A plain film of the abdomen should always be obtained, particularly with severe colitis, where the risk of toxic megacolon exists. The plain film may demonstrate foreshortening or loss of haustration; sufficient air in a segment of colon to silhouette the mucosa may reveal irregular mucosa, ulceration and mucosal tags. Patients with toxic megacolon will have mid-transverse colon dilation to a diameter of 6 cm or more. An air contrast barium enema examination can be used for the same indications as for colonoscopy: to determine disease extent and/or activity, examine for cancer, or differentiate from Crohns disease. Barium enema examination should thus be performed on all patients with ulcerative colitis, but only at an appropriate time.
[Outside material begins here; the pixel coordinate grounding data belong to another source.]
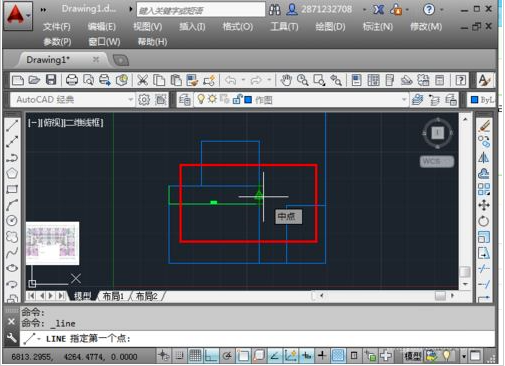Choose the Circle drawing tool

(12, 220)
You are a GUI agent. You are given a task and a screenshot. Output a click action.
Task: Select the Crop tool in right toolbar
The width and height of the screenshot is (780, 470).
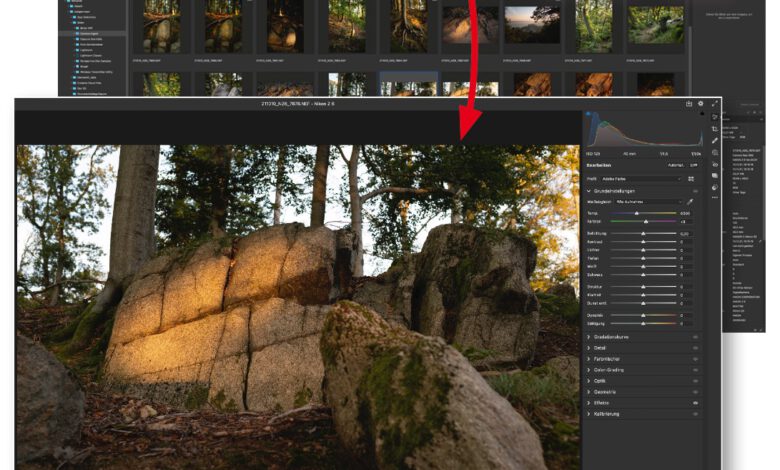pyautogui.click(x=714, y=129)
During the active disease phase, the colonic preparation, and even the barium enema itself, may precipitate a toxic megacolon. It is therefore prudent to delay the barium enema examination until the disease has been brought under medical control. Radiologic features vary according to the location and state of the disease. There may be a loss of haustration on the left side of the colon (this can be the normal appearance of the colon in elderly patients) (Figure 4). Additionally, the radiolucent filling defects of pseudopolyps may be seen scattered throughout the colon. Despite significant advances in radiography, comparisons of results from colonoscopy and double contrast barium enema suggest that the extent of the disease is often considerably underestimated with the barium enema. Nevertheless, colonoscopy is best reserved for investigating the disease of patients who have considerable symptoms of colitis yet have minimal changes on sigmoidoscopy and in barium enema results, and for obtaining biopsies of suspicious areas.
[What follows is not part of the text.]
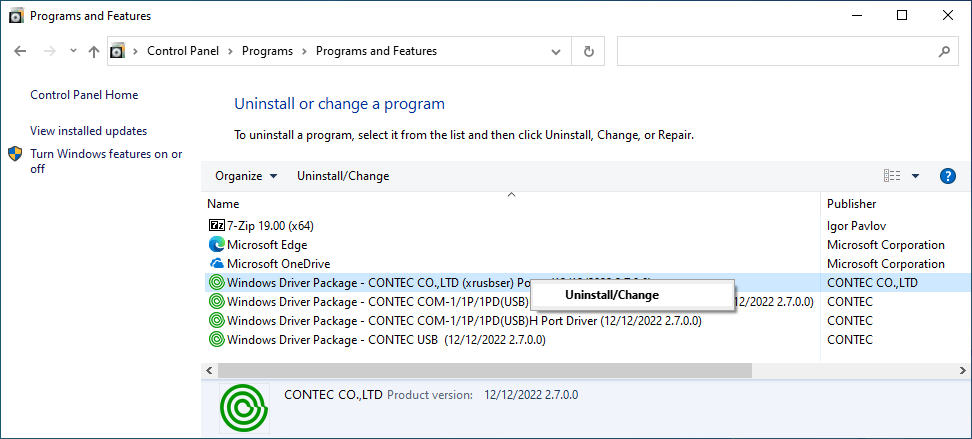Click the change view layout icon
This screenshot has width=972, height=439.
point(892,176)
The disorder from which ulcerative colitis needs to be distinguished is Crohns disease of the colon. In addition, a host of other diseases may resemble ulcerative colitis. The possibility of these diseases must also be excluded (Table 10).
Methods of distinguishing between ulcerative colitis and Crohns colitis are illustrated in (Table 11). It is important to note that, because of the anatomic distribution of ulcerative colitis, proctosigmoidoscopic examination is abnormal in virtually all cases. By contrast, even when Crohns disease affects the colon, it often does not involve the rectum. In addition, perianal disease is much more characteristic of Crohns disease. Although diarrhea and weight loss occur with approximately equal frequency in both diseases, abdominal pain is more evident with Crohns disease. Extraintestinal manifestations occur in about the same proportion with both diseases.